Les « discours de l’époque », soustraits à leurs supports technologiques « d’époque » pour être restitués ici au silence du livre, se trouvent aussi privés sur la page de la séduction de leur véhicule ordinaire ; ils sont comme piégés, mis à plat, rendus à la fiction que bien souvent ils imitent, traduisant aussi nos désirs et nos peurs avec une cruelle ressemblance. 
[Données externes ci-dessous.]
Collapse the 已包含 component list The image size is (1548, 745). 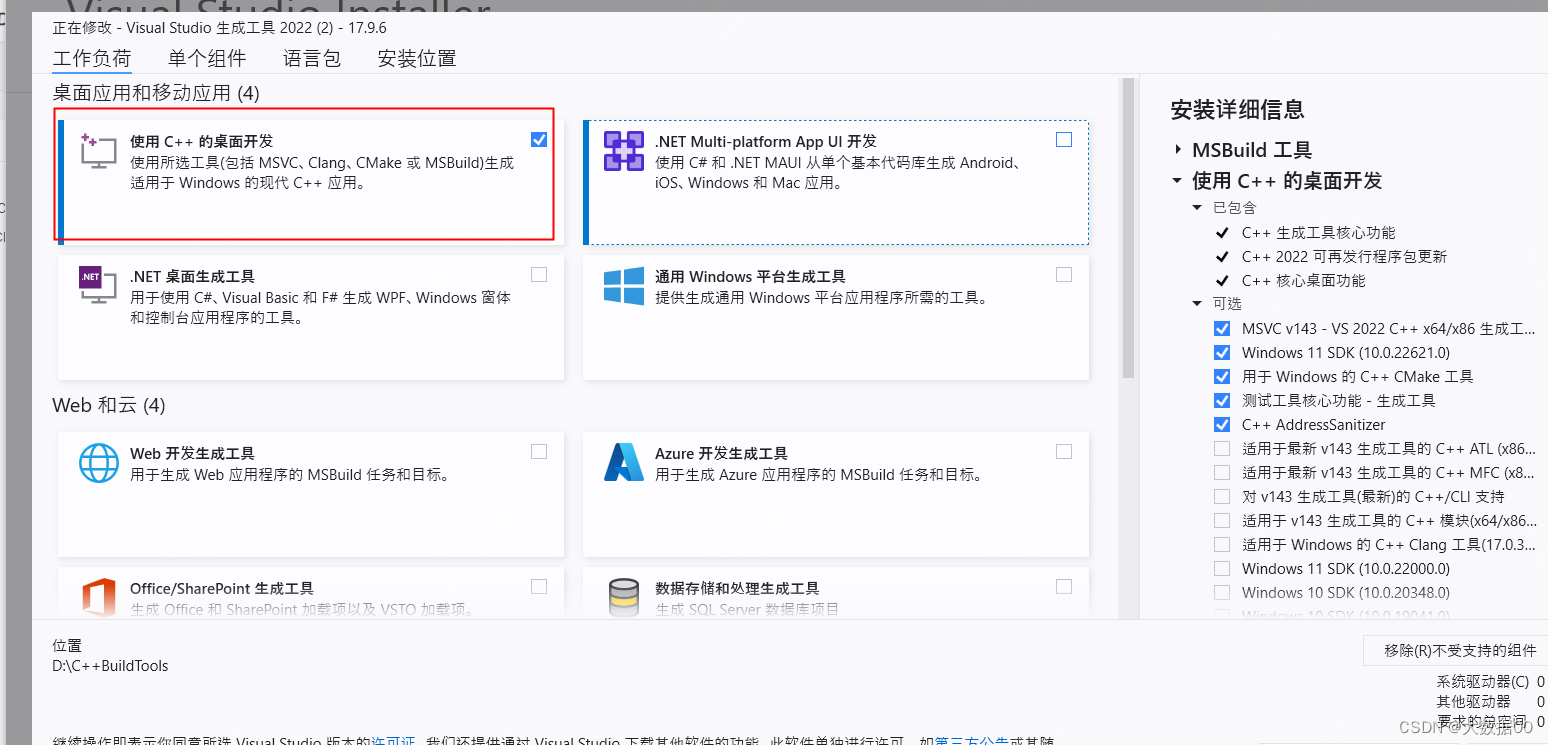pos(1197,207)
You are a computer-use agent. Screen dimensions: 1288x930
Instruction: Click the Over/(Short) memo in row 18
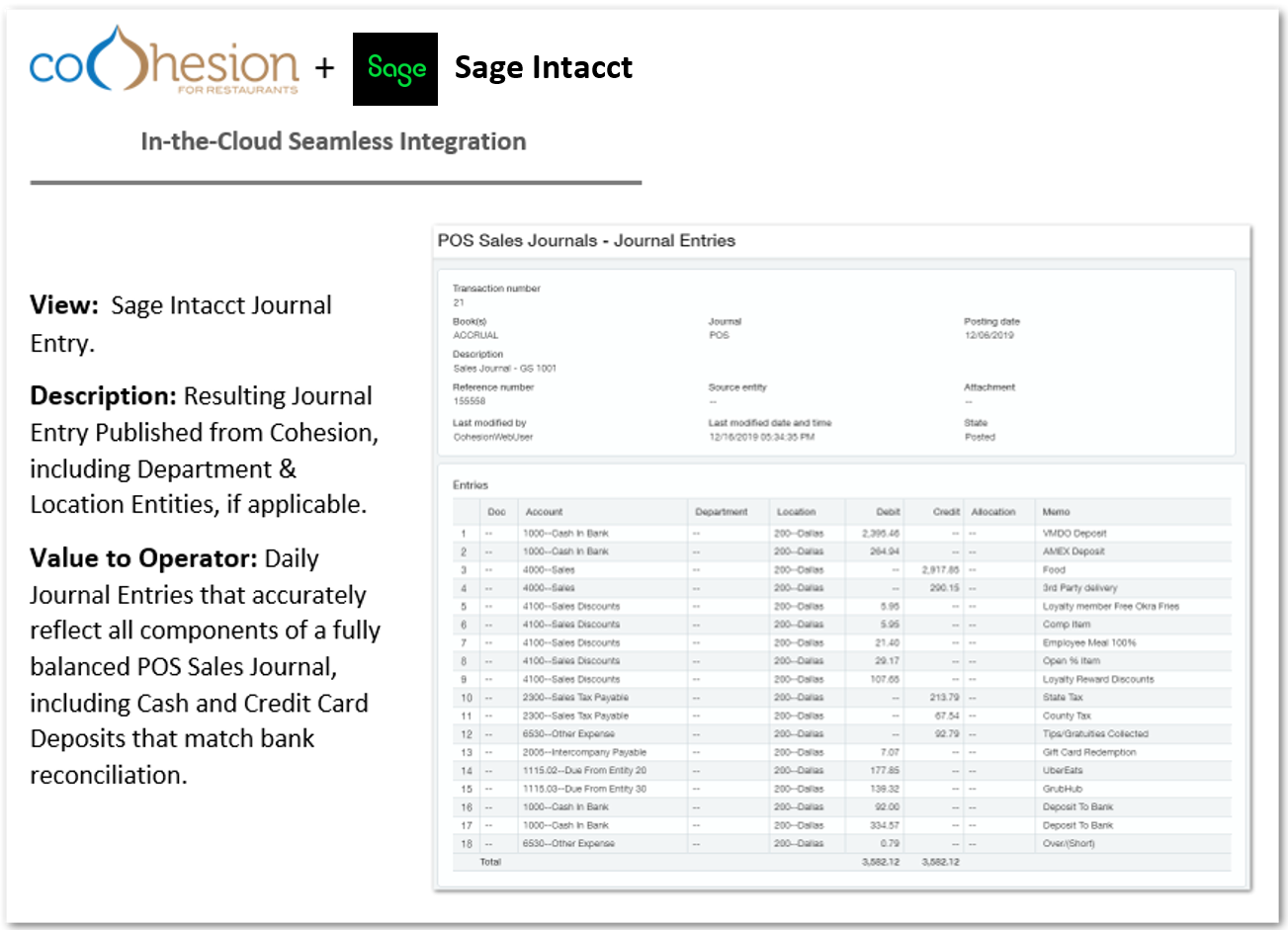[x=1068, y=844]
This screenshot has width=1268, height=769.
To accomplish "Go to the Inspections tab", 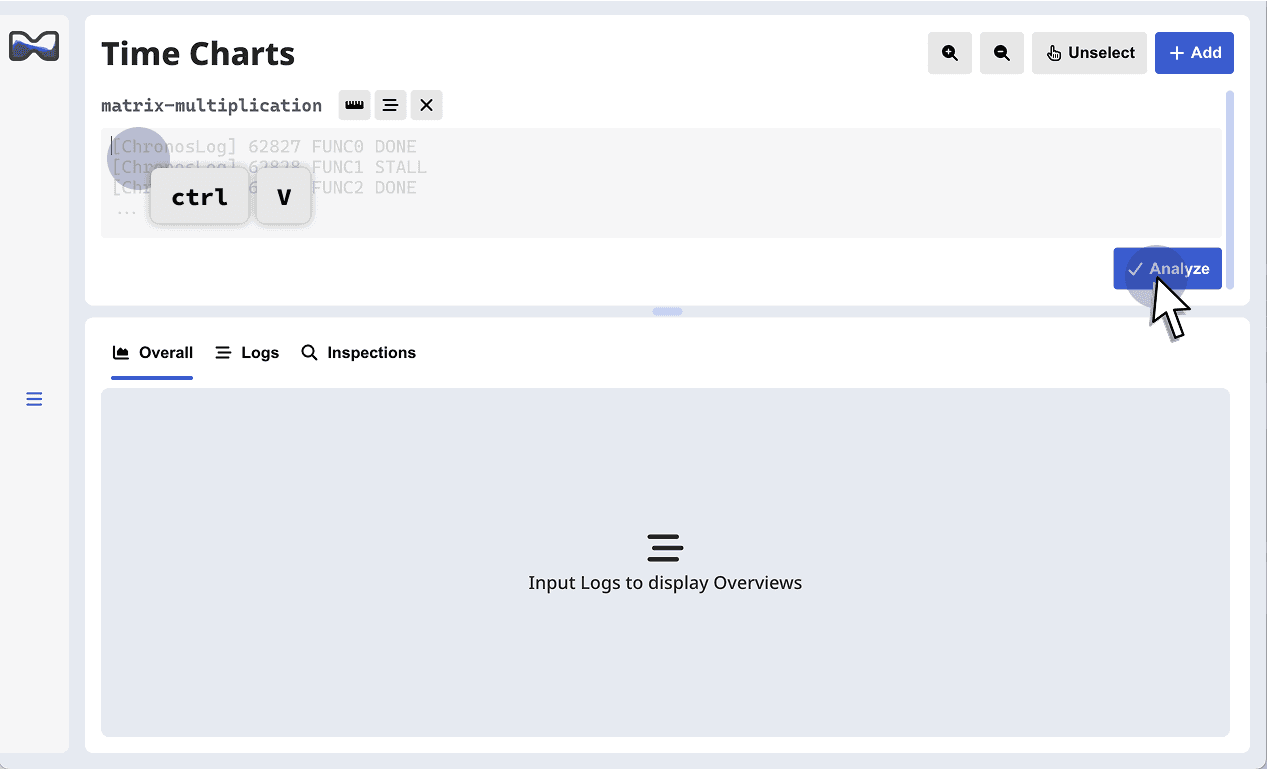I will tap(358, 353).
Pages 42-43 (je ne reproduis pas la mise en page) : « ie souis oualdisnéisé / - ie souis rien / - ie souis bisounoursisée // BIENVENUE DANS LE MONDE RÉEL / princesse » 
 
L’idée forte mise en évidence par le dispositif du livre serait que l’affolement des discours les uns par les autres fournit le premier remède à leur caractère potentiellement dictatorial et totalitaire. Et que cet affolement finit même par rétablir, au-delà des discours ainsi disqualifiés, la possibilité d’un autre discours, voire permet de rêver à la possibilité d’un poème. Lisant en même temps le numéro d’Action poétique consacré à Kurt Schwitters, je ne peux m’empêcher de penser à Mobiles 2 comme à une sorte de Merzbau. La seconde idée qu’on peut déduire de la première, si notre hypothèse est exacte, serait que le livre lui-même, en tant que dispositif, constitue un lieu et un moyen de résistance efficaces. 
Trop de tentatives de contrôle et de totalisation, parce qu’incompatibles entre elles, situées dans des domaines trop évidemment étrangers les uns aux autres, rétablissent de la marge. « L'individu » (ou ce qu'on continue à solliciter comme tel, « part de cerveau » finalement difficilement « disponible » sous le bombardement !) s'accroche, dans Mobiles 2, à des formules inutilisables, périmées ou creuses (c'est effectivement beaucoup mieux pour flotter !) ou à de la langue de bois (ça flotte aussi : épaves !) pour se refaire une psychologie, une beauté, préoccupation insistante, et même une humanité. Conflagration et presque coïncidence des contraires dans le rire : on en ressort galvanisé.